## WHAT IS REQUIRED
Transcribe the items from the line that contains "Click the EPG" through the line that contains "Action: tap(952, 85)", both lines included, reproducing every character and line break as it appears.

## DATA TO USE

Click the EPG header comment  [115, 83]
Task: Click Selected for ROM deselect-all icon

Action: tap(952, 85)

---

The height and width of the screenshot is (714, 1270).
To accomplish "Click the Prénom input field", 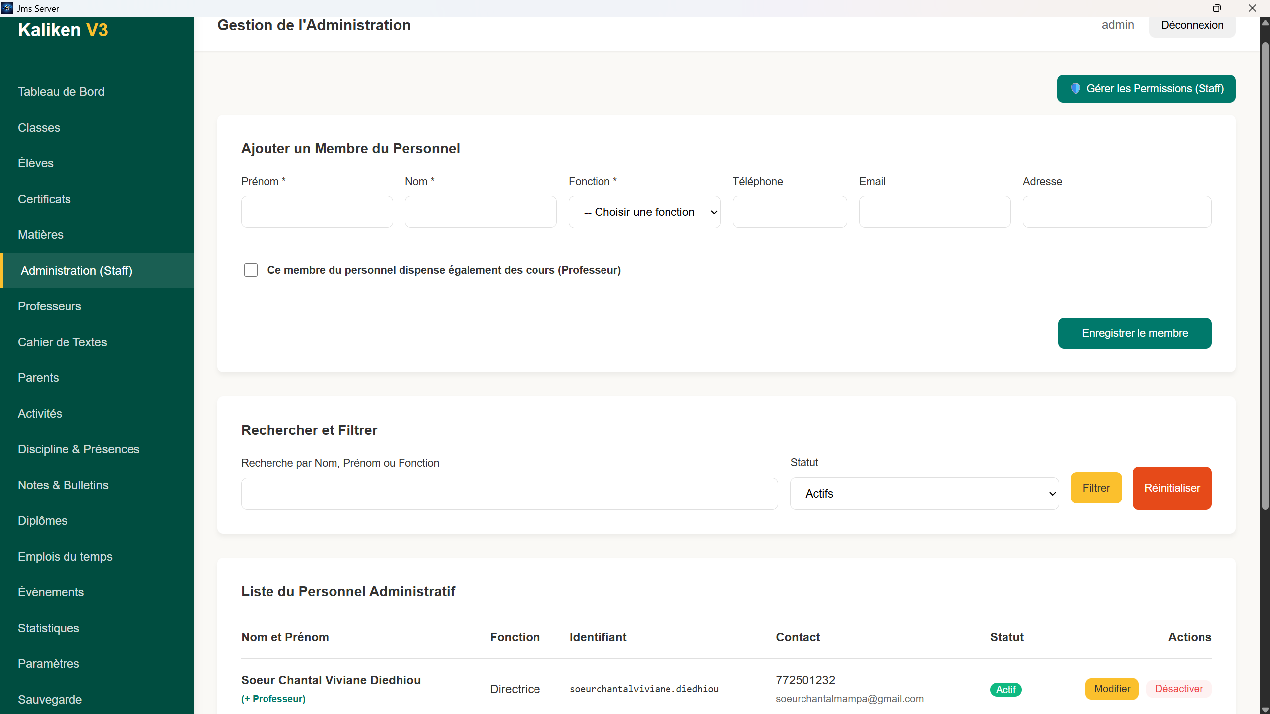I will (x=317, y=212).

## REPLY TO THE EXERCISE
Click the EPG header comment  [115, 83]
Task: Click Selected for ROM deselect-all icon

Action: tap(952, 85)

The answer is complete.